The surround speakers are restricted range, with a 180Hz crossover set on the amp, so they are not trying to put out loads of bass (they only have 2 inch cones on them), and it seems bass signals through low impedance speakers are the most demanding, not midrange/treble.

What say you all?

Thanks!
Jon
 
I highly doubt it would fry anything with normal volumes and Onkyo would likely go in to protection mode first.

You can basically buy any 6-8ohm (nominal impedance) speakers used from ebay or gumtree for pocket money if you are too afraid to use the Sonys.
 
Each channel in your onkyo runs on a separate amp. Each of those amps is 6-8 ohm stable. Your 3 ohm speakers are going to put an increased load on your Onkyo.
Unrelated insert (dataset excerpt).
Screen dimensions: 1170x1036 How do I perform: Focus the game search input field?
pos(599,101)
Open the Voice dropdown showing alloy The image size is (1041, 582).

However, Onkyos typically have an internal circuit breaker so if it's too much it'll over heat and shut down. It shouldn't fry anything. The situation improves a lot if you cross the rear channels over like at 80 or 100 and do not run them full range. Many speakers have a nominal impedance and the lower frequencies often drive the impedance down. The higher frequencies also take less power, generate less heat, etc.

I'd hook them up, cross them over at 80 or 100 or such and test.
 
Thanks both, that sounds reasssuring. The sonys aren't really that great but they are nice and unobtrusive in the living room, and i've certainly had my money's worth out of the onkyo, so i'm giving it a go and working well so far. Certainly not noticing any extra heat from the amp.
Appreciate the help!

(edit - and wow, my signature is about 15 years out of date - time flies!)